Un momento de los atentados en Nueva Zelanda. FOTO: RTVE.
Un momento de los atentados en Nueva Zelanda. FOTO: RTVE.

Los recientes atentados de Nueva Zelanda, retransmitidos en un Facebook Live por el mismo terrorista que cometió los asesinatos, pone de relieve cómo de peligrosa es la tecnología de la información y la comunicación en manos del odio. No es un asunto nuevo, las redes sociales han sido -y son- los últimos años espacio de reclutamiento para el yihadismo. El otro día, en manos de un neonazi, también resultó letal.

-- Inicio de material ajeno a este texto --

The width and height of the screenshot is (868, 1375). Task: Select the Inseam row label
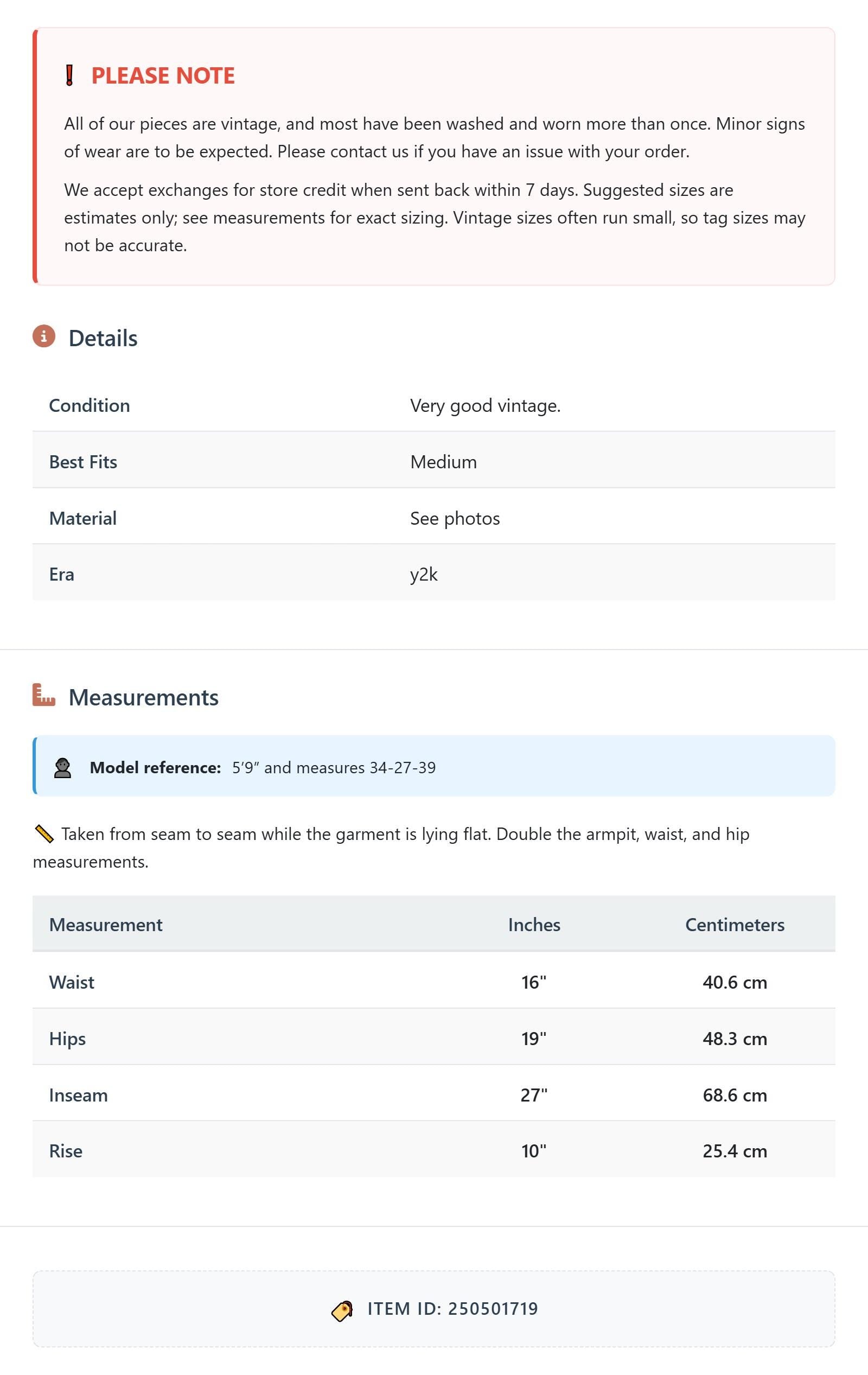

A menor escala, la difusión de campañas que fomentan el odio por partidos y asociaciones de ultraderecha, se ayudan de las redes sociales para difundirse, encontrando un altavoz hace años impensable para sus proclamas. En Bréxit, la película que retrata cómo de exitosa fue la campaña de los impulsores de la salida de UK de la Unión Europea a base de mentiras y segmentación de campañas por Internet, se plantea la siguiente paradoja: Si el odio y el conflicto aplicado bajo parámetros estadísticos pueden influir en nuestras democracias hasta el punto de cambiarlas, un monstruo cumplirá con sus objetivos hasta que encuentre otro peor. Una irresponsabilidad que parece comprender Benedic C. en ese desconcierto final a modo de advertencia.

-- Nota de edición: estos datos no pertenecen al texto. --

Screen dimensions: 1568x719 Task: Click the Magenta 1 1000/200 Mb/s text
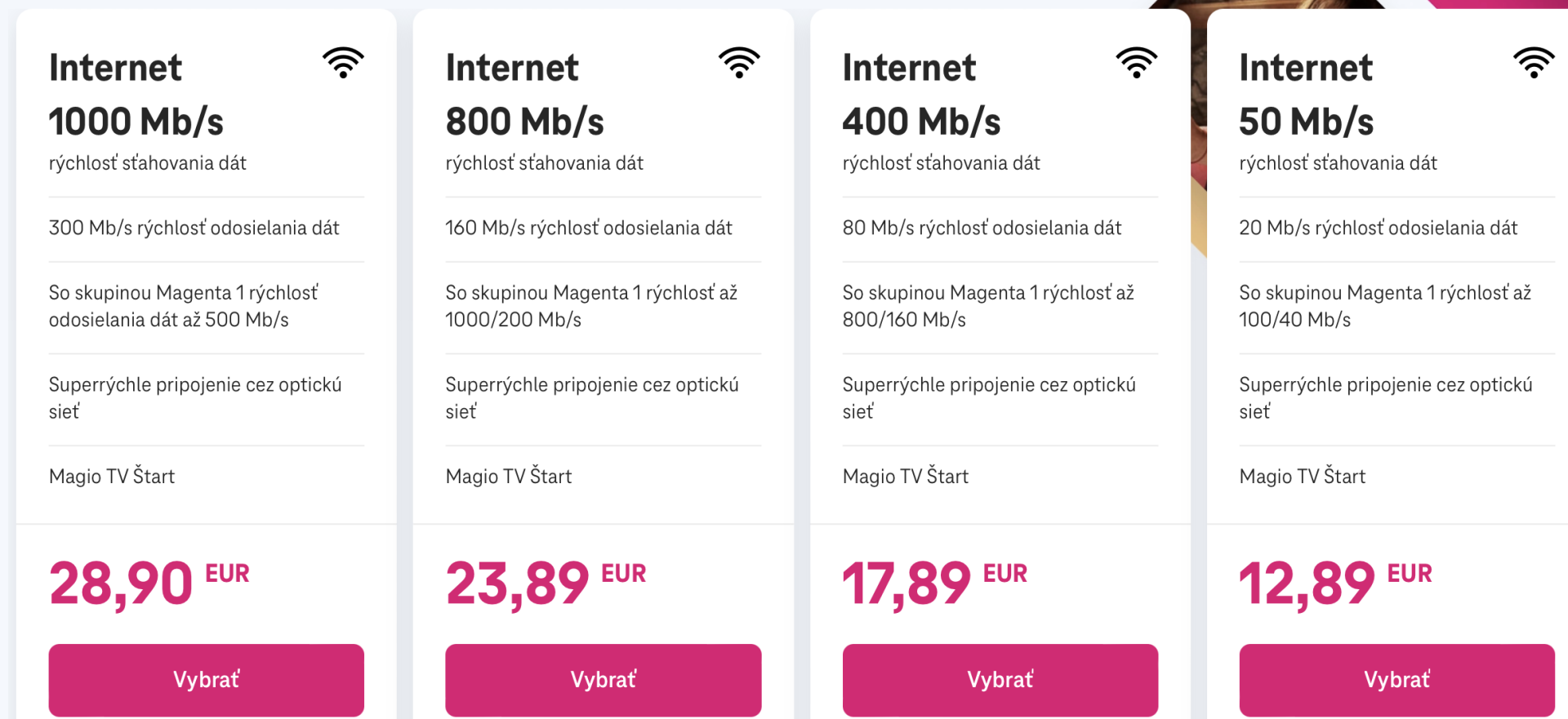tap(591, 306)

El atentado en Nueva Zelanda retrata la sociedad del morbo y el clicbait, y la imposibilidad de los responsables de las redes sociales de controlar el monstruo que han creado. Cabe pedir responsabilidad respecto a nuestra acciones cotidianas, de manera que no sirvamos de herramienta a quien azuza el odio. Los medios de comunicación informando y obviando el sensacionalismo, los usuarios eliminando o censurando contenidos violentos y los partidos políticos siendo ejemplo de debate y no fomentando el hooliganismo que polariza hasta la violencia cualquier discusión pública.

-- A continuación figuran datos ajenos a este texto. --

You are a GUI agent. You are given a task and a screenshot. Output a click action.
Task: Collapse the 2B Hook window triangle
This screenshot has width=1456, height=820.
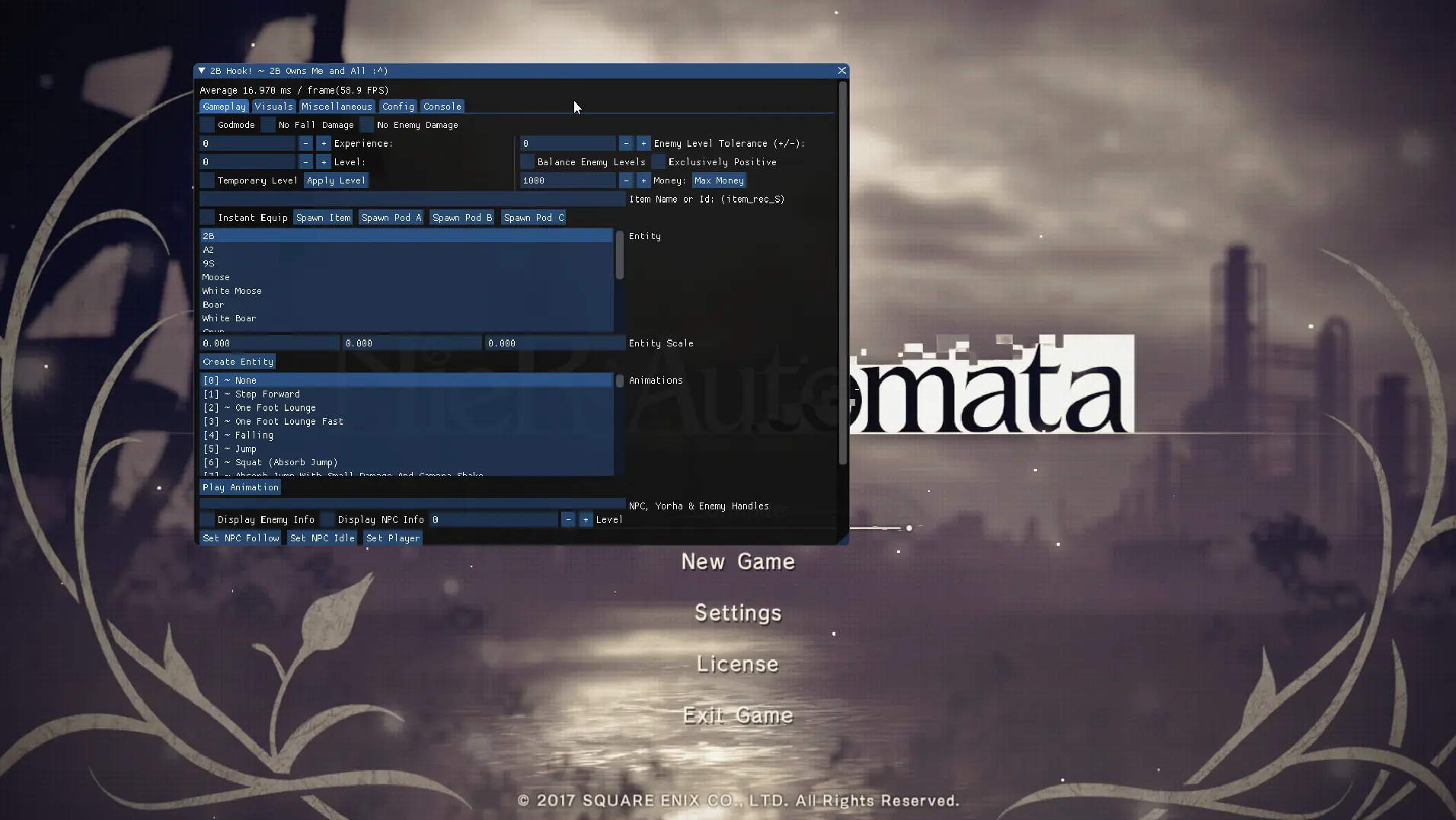pyautogui.click(x=202, y=71)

No convertirse en marionetas del descerebrado de turno pasa por comprender cómo actuar en las redes sociales y en las profesiones susceptibles de convertirse en herramientas del terror. Frenar el odio clicbait requiere de pedagogía digital y una toma de conciencia en la que todas las personas jugamos un papel importante. Desde lo mínimo debemos proteger nuestros máximos, el derecho a un espacio compartido libre de odio.